The bad news is that some North Carolinians are never going to recover from the disruption the financial crisis caused their career paths.

How do we measure that impact? How do we understand the turmoil and strain in each individual’s situation? What are these folks doing now? How did the sudden change in their lifestyles affect the rest of their lives? Have some things been lost forever?

I have heard writers say that they can sometimes tell the truth about a situation better in fiction than with facts and figures.

Perry_Kids_pbk_Jkt_HRElon University writing teacher Drew Perry’s new novel, Kids These Days, tackles this task.
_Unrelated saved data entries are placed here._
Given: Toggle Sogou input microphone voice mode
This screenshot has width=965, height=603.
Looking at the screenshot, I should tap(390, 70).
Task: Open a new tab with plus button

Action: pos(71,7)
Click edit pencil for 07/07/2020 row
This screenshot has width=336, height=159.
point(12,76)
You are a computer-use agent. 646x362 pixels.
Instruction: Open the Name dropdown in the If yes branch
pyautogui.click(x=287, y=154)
At the same time, it tells a story that is both funny and poignant.

The book’s central character, Walter, has a stable, remunerative job in the mortgage brokerage business in Charlotte until his wife Alice pushes him into having a child that he was not sure he really wanted yet. Once she becomes pregnant, the recession hits and Walter is downsized out of his job.
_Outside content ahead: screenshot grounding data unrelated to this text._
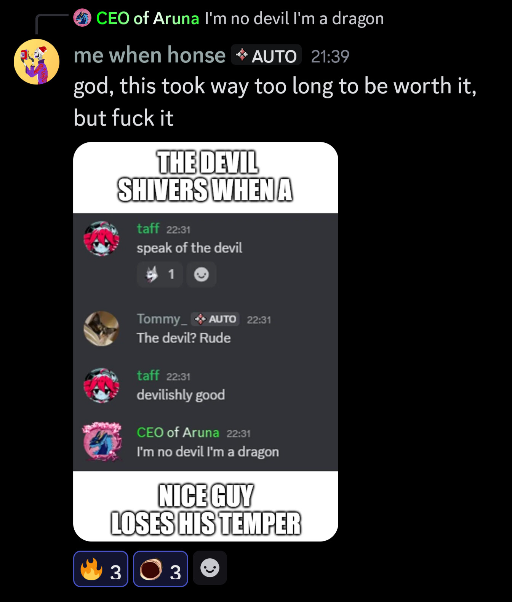Click the reply spine connector line
Image resolution: width=512 pixels, height=602 pixels.
52,24
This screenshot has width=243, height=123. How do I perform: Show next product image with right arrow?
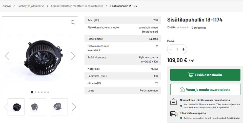click(73, 56)
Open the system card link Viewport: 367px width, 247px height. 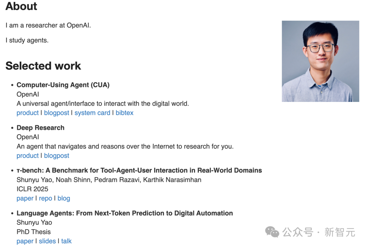(x=92, y=113)
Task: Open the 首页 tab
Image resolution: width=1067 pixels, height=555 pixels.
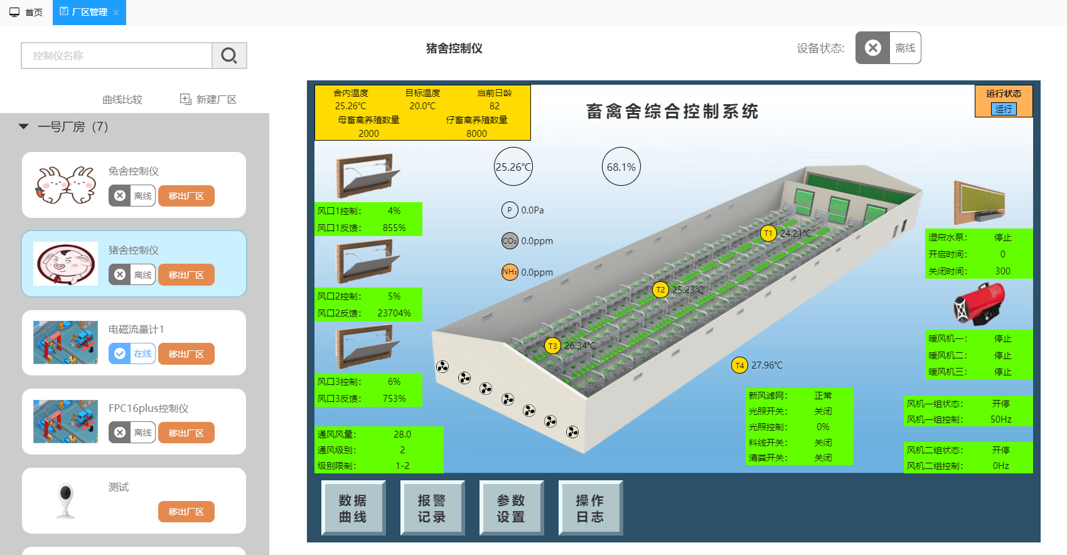Action: point(26,13)
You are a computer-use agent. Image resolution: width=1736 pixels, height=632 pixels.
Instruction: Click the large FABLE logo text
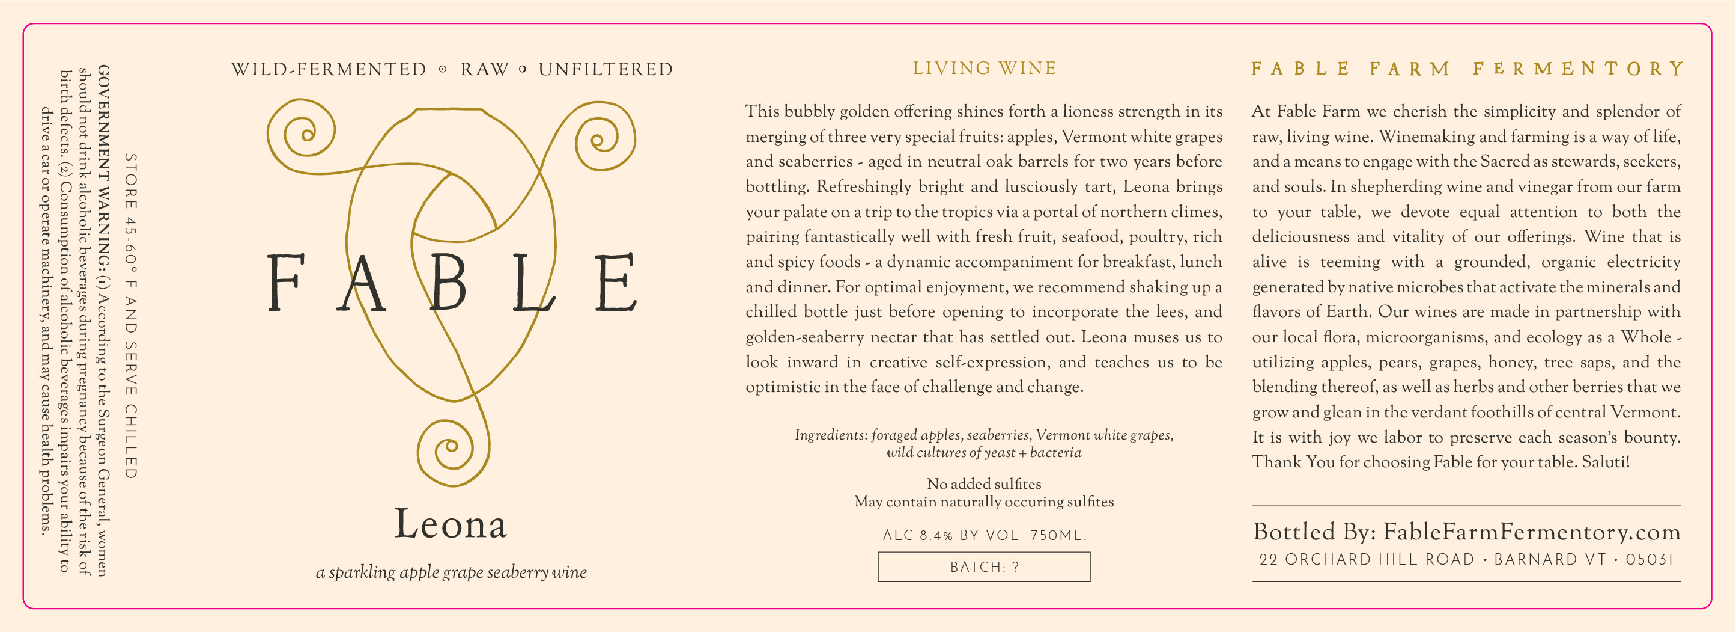pos(452,283)
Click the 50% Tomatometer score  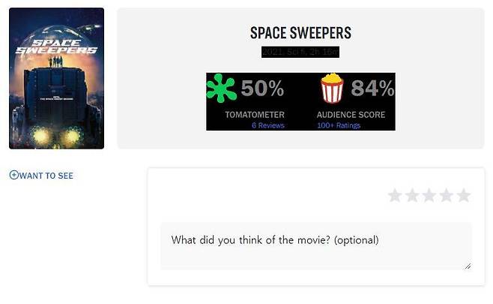(262, 89)
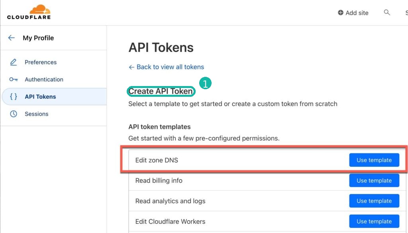The height and width of the screenshot is (233, 408).
Task: Click the Create API Token link
Action: pos(161,91)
His only option opens up through his wife’s sister’s husband, Mid Middleton, who owns a variety of small businesses on the east coast of Florida near St. Augustine.

Mid’s formula is to buy in to businesses that have potential to grow, help the managers, but let them run the show, only checking on them from time to time to let them know he is interested and watching.

Walter and Alice leave Charlotte and move to a condo near Mid’s home. Alice’s great aunt owned the condo until her recent death. So the couple can live there for free while they wait for the baby to come.

Walter learns that Mid’s businesses include part ownership in a high-end real estate development, in which his luxury home is the only completed house. There is also a lower-end real estate project aimed at visiting fishermen. He also owns Island Pizza, sea kayak rentals, umbrella shops, and is opening Twice-the-Ice, a stand-alone automatic ice dispenser that, for the same price you would pay at a convenience store, gives you two times as much ice.

The first big hint that Mid’s business empire might be built on swampy land is a police raid on Island Pizza, and Mid’s arrest is a result of a marijuana distribution operation being run there. Mid says he knows nothing about it.

Doubtful. Then the hints become headlines, as two sets of law enforcement teams begin to follow Mid. One set persuades him to co-operate in bringing his colleagues to justice.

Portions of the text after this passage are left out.